Given instruction: Please copy out all of the material below word for word, keeping every line as it appears.

[Items listed in a dataset]
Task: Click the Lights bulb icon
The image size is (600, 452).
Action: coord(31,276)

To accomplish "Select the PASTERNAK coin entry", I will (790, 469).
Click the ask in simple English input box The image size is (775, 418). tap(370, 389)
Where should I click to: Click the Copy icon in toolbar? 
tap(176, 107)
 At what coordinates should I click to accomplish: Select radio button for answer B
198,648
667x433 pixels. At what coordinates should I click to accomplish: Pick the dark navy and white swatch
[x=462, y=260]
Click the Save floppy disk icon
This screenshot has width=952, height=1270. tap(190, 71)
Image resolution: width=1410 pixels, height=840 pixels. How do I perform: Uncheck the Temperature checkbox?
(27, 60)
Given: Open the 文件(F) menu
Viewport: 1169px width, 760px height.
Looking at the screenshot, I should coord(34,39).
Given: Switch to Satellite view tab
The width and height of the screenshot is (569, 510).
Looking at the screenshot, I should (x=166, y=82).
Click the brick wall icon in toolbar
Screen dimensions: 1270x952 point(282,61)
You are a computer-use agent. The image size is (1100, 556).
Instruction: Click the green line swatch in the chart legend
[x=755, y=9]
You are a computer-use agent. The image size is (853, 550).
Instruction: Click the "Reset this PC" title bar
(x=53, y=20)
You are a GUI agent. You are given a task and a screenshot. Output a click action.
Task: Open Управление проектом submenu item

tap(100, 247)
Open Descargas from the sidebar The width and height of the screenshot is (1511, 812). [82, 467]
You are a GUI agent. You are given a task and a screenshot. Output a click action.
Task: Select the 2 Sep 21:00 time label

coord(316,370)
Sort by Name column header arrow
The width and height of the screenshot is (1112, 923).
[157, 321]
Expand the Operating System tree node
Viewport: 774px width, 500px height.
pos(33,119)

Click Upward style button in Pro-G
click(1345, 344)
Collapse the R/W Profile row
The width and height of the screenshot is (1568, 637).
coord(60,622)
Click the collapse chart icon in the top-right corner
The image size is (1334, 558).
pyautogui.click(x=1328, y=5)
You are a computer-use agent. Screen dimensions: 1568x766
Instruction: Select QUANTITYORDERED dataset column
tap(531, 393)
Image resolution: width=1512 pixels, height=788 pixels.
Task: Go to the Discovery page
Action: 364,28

Correct answer:
Task: Click the Lights bulb icon
The image size is (600, 452).
Action: coord(31,276)

To accomplish "Select the PASTERNAK coin entry", I will (790, 469).
Click the ask in simple English input box The image size is (775, 418). tap(370, 389)
Where should I click to: Click the Copy icon in toolbar? 
tap(176, 107)
 At what coordinates should I click to accomplish: Select radio button for answer B
198,648
667x433 pixels. At what coordinates should I click to accomplish: Pick the dark navy and white swatch
[x=462, y=260]
Click the Save floppy disk icon
This screenshot has width=952, height=1270. tap(190, 71)
Image resolution: width=1410 pixels, height=840 pixels. How do I perform: Uncheck the Temperature checkbox?
(27, 60)
Given: Open the 文件(F) menu
Viewport: 1169px width, 760px height.
Looking at the screenshot, I should coord(34,39).
Given: Switch to Satellite view tab
The width and height of the screenshot is (569, 510).
Looking at the screenshot, I should (x=166, y=82).
Click the brick wall icon in toolbar
Screen dimensions: 1270x952 point(282,61)
You are a computer-use agent. The image size is (1100, 556).
Instruction: Click the green line swatch in the chart legend
[x=755, y=9]
You are a computer-use agent. The image size is (853, 550).
Instruction: Click the "Reset this PC" title bar
(x=53, y=20)
You are a GUI agent. You are given a task and a screenshot. Output a click action.
Task: Open Управление проектом submenu item

tap(100, 247)
Open Descargas from the sidebar The width and height of the screenshot is (1511, 812). [82, 467]
You are a GUI agent. You are given a task and a screenshot. Output a click action.
Task: Select the 2 Sep 21:00 time label

coord(316,370)
Sort by Name column header arrow
The width and height of the screenshot is (1112, 923).
[157, 321]
Expand the Operating System tree node
Viewport: 774px width, 500px height.
pos(33,119)

Click Upward style button in Pro-G
click(1345, 344)
Collapse the R/W Profile row
The width and height of the screenshot is (1568, 637).
coord(60,622)
Click the collapse chart icon in the top-right corner
The image size is (1334, 558).
pyautogui.click(x=1328, y=5)
You are a computer-use agent. Screen dimensions: 1568x766
Instruction: Select QUANTITYORDERED dataset column
tap(531, 393)
Image resolution: width=1512 pixels, height=788 pixels.
Task: Go to the Discovery page
Action: 364,28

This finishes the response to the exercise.